There goes not a day when I am behind the wheel in which a fellow motorist would pass me immediately after driving behind me for three seconds. They would then proceed to signal switching, pass me and then go in front of me with their hand outside their window with their middle finger firmly posted up.
However a few nights ago that was not the case. After chilling out at Braums for about two hours I had pigged out on two double dip cones for four dollars. Being lactose intolerant, ice cream has a strange random factor to it in the relationship between the toilet and my butt. Sometimes it’ll be a regular anaconda. Sometimes it would be like a rapid fire vulcan cannon from an Apache Helicopter. So about another hour after that, I really had to drop a deuce. So, I was smashing my accelerator through the floor of my car to go home. After stopping at every red light and crying out to Jesus, I finally made it back in time.
Now that I think about it. There has never been a time where my cries to the Lord have been unanswered. Actual, physical cries. Cries from my mouth, in which are usually followed by a train of profanity and expletives describing my situation. The direness of the situations are subjective. However, to me they were the most dire of dire events.
5 They cried to you and were saved;
in you they trusted and were not disappointed.
There was another time within last summer that there was a similar situation. I skateboarded to the park to work out on the playground since I’m too lazy to drive to school…even though it’s like ten minutes away…if I hit every stoplight.
So, I was at the playground alternating between dips and pull ups. However, I was breathing incorrectly, and I did not realize it until I just finished… I started seeing blue spots and had trouble breathing. That’s when it hit me. I had to go to the bathroom, and it would be an upside down volcanic session.
So I forced myself onto my skateboard and pushed about four times before I nearly collapsed and laid on the side of the sidewalk. Fully under the impression that my death was imminent I did not want anyone to know I crapped my pants messily right before then. This was a delicate operation. I couldn’t wait too long or I’d deuce my pants. If I pushed too hard, I would faint and then decorate my pants with shi*boop*. A balance to achieve neither from above was required but was a must.
So I prayed to God, with all my might, did a man-roar to God and tore my clothes.
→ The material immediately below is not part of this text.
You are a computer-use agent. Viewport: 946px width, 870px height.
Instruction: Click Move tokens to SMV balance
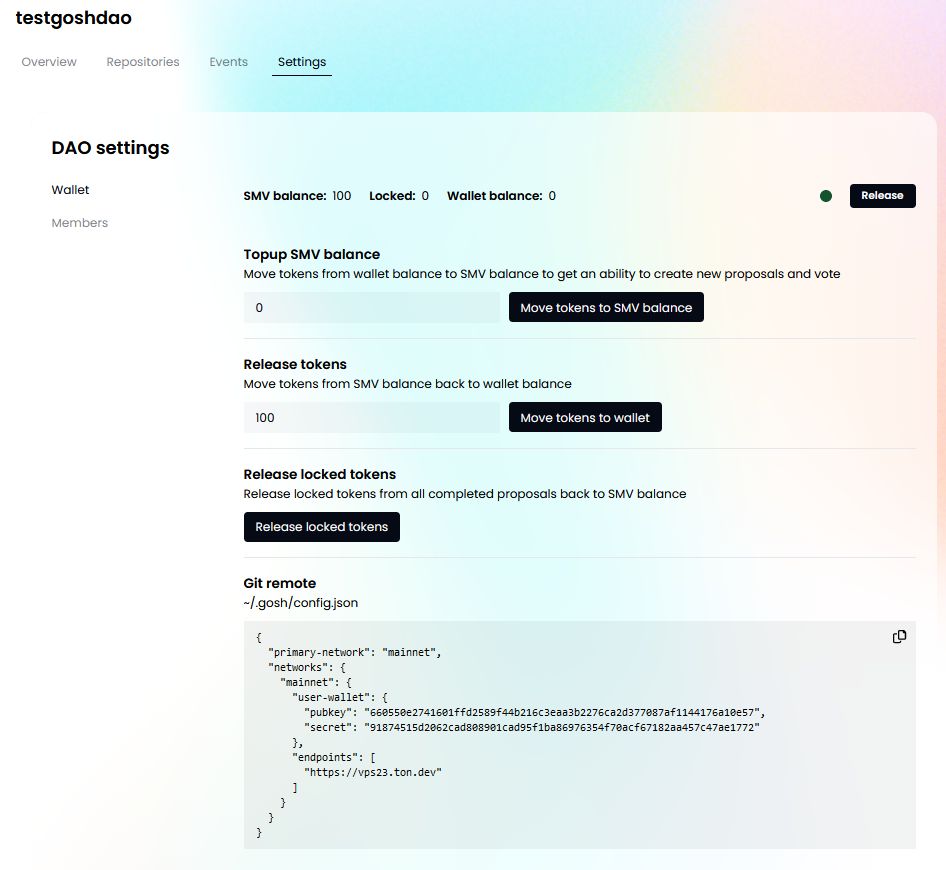pyautogui.click(x=606, y=308)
I clenched my butt together to prevent any eruptions. I got on my skateboard and pushed about another eight times before I collapsed once again. I shaved my head with grief, said another prayer and pushed about another four times and collapsed. I got on my skateboard and poured oil over my head and skated one last time to collapse in the grass of my front lawn and just waited.
Coincidentally, my dad was working on the roof that day and saw me. After staring at me peculiarly, he went back to hammering. Practically kicking every door in on my way to the toilet I sat on my throne and let myself reign.